TEMPO.CO, Jakarta - Film horor Lembayung merupakan debut layar lebar Baim Wong sebagai sutradara, dimulai dengan menawarkan pengalaman visual yang memukau melalui teknik color grading yang mendukung atmosfer menegangkan dalam film. Penggunaan palet warna yang cenderung gelap dan suram menguatkan suasana horor—efek kontras yang tajam juga menambah intensitas setiap adegan film.
Penampilan Memuaskan dari Para Pemeran Lembayung
Akting Yasamin Jasem sebagai Arum dan Taskya Namya sebagai Pica patut diacungi jempol. Keduanya berhasil membawa karakter mereka larut dalam plot film, dan menjadikan karakter mereka sangat hidup di layar. Terutama Yasamin yang sukses menunjukkan kemampuan akting yang menggambarkan ketegangan dan ketakutan yang dialami Arum sebagai korban pelecehan seksual.

_DAFTAR TUGAS_.
• A. Siapa saja orang sungguhan yang disebut namanya dalam ulasan film Lembayung, di luar nama tokoh dalam film?
• B. Salin bagian ulasan film Lembayung yang dimulai dengan "TEMPO.CO, Jakarta - Film" dan berlanjut hingga "setiap adegan film.".
• C. Menurut ulasan film Lembayung, apa yang membuat suasana horor dalam film itu terasa kuat?
Butir-butir di bawah ini diambil dari sumber yang berbeda.

_DATA TERSEDIA_.
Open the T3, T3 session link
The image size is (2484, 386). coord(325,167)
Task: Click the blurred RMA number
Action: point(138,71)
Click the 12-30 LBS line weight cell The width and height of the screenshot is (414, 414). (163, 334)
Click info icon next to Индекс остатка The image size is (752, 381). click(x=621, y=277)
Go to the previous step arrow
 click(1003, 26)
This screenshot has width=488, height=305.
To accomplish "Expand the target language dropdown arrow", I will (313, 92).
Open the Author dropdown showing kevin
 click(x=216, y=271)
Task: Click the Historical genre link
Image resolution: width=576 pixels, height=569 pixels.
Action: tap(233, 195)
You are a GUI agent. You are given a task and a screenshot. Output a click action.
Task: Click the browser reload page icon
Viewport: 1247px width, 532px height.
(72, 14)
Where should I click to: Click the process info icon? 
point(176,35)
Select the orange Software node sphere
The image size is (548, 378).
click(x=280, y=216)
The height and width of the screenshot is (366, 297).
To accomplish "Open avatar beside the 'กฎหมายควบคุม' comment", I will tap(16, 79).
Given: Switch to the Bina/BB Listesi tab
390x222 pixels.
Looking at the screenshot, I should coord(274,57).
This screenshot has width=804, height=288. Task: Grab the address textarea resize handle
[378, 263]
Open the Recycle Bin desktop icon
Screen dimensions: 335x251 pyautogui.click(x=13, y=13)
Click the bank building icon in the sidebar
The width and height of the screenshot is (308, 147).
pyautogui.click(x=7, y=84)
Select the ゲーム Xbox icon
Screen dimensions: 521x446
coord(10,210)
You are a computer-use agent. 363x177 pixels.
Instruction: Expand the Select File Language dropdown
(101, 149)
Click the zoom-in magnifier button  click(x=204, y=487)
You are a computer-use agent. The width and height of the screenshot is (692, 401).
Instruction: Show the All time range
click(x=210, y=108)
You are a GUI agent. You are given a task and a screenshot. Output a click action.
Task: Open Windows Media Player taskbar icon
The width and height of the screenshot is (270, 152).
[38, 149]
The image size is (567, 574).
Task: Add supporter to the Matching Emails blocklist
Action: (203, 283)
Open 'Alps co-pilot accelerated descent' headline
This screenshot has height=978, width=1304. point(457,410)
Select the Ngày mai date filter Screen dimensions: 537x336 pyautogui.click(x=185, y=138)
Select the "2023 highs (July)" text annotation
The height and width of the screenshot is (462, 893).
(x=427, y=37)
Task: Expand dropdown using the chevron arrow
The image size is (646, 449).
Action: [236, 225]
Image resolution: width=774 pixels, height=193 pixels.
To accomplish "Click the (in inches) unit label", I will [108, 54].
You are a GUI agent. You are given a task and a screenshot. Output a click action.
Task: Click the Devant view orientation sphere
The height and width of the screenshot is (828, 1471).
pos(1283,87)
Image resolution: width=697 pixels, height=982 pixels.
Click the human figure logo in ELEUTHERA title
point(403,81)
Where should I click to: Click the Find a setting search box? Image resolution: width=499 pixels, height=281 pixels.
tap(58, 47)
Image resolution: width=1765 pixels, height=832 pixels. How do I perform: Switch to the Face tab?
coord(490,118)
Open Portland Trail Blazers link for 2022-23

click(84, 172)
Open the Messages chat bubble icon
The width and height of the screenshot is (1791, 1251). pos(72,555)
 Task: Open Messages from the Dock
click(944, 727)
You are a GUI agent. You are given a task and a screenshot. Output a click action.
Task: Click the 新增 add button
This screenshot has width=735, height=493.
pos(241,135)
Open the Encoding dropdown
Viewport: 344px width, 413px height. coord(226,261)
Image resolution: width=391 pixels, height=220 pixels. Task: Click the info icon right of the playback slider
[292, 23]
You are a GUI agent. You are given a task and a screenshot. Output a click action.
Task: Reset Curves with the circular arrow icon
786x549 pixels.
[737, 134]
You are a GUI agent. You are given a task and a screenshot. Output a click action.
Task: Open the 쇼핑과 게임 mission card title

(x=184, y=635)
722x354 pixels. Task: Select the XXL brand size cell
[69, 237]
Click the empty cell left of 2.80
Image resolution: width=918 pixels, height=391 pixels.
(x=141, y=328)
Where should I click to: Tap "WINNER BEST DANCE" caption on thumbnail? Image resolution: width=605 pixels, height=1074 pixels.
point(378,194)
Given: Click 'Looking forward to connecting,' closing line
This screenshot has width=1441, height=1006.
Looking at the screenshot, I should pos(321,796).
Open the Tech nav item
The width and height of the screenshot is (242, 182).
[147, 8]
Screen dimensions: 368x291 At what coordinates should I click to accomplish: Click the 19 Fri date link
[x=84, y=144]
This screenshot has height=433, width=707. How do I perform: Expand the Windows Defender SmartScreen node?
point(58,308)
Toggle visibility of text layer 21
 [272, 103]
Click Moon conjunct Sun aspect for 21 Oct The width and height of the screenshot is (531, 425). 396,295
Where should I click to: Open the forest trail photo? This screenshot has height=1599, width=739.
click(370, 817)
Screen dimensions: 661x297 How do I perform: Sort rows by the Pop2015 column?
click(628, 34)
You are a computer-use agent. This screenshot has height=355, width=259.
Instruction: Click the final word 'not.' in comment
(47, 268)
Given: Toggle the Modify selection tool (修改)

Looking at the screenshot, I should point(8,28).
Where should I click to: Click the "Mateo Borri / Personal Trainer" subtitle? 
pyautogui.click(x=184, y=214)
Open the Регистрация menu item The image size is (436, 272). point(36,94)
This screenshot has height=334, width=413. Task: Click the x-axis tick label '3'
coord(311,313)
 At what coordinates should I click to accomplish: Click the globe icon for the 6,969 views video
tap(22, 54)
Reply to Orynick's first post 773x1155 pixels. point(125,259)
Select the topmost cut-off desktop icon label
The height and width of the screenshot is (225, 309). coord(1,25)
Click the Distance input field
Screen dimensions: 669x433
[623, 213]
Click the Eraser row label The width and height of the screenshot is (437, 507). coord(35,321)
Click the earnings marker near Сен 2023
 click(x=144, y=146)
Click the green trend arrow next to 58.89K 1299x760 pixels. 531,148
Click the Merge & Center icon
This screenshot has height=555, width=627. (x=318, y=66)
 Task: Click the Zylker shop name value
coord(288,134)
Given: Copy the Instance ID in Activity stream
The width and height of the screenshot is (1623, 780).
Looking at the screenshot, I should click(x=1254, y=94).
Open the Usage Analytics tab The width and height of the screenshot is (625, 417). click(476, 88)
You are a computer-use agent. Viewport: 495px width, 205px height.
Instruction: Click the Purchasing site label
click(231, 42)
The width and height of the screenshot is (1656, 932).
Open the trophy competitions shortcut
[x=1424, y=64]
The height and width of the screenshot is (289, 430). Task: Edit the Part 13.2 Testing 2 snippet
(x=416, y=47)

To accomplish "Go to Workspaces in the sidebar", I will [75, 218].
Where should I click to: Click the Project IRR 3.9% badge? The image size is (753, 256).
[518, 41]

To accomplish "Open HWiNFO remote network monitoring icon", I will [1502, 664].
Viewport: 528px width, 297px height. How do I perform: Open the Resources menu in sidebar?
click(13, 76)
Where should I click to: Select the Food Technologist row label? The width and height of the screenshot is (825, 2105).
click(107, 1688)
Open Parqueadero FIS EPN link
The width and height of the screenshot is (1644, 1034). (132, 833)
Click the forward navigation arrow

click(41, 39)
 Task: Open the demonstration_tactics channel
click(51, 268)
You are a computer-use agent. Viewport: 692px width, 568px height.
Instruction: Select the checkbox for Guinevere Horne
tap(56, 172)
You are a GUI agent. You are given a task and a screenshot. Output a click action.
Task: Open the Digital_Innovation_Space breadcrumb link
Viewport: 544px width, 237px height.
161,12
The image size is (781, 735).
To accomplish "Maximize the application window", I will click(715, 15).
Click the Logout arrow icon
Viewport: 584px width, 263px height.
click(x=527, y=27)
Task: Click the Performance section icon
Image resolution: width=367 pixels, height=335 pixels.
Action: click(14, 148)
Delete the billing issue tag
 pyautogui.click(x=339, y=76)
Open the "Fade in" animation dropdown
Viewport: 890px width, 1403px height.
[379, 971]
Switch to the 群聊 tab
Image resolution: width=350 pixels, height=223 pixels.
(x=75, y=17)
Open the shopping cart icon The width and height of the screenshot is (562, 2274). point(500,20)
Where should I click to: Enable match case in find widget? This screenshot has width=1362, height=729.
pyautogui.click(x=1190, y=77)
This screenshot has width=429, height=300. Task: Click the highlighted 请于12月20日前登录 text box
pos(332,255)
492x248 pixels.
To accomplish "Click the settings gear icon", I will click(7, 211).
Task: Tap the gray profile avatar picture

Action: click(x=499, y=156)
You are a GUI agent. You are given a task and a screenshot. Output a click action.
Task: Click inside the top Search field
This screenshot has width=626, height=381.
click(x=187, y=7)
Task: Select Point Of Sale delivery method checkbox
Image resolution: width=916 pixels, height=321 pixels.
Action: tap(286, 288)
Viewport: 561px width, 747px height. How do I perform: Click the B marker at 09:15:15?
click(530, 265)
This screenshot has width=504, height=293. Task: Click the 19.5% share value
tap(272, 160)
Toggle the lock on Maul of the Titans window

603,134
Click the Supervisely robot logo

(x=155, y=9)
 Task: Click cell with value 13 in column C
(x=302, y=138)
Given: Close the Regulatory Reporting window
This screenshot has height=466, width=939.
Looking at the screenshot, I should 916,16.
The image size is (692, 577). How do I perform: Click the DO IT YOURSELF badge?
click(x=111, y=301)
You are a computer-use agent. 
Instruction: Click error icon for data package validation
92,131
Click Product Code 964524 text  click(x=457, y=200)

_JAWABAN TUGAS_.
• A. Baim Wong, Yasamin Jasem, dan Taskya Namya.

• B.
TEMPO.CO, Jakarta - Film horor Lembayung merupakan debut layar lebar Baim Wong sebagai sutradara, dimulai dengan menawarkan pengalaman visual yang memukau melalui teknik color grading yang mendukung atmosfer menegangkan dalam film. Penggunaan palet warna yang cenderung gelap dan suram menguatkan suasana horor—efek kontras yang tajam juga menambah intensitas setiap adegan film.

• C. Palet warna yang cenderung gelap dan suram menguatkan suasana horor. Efek kontras yang tajam juga menambah intensitas setiap adegan.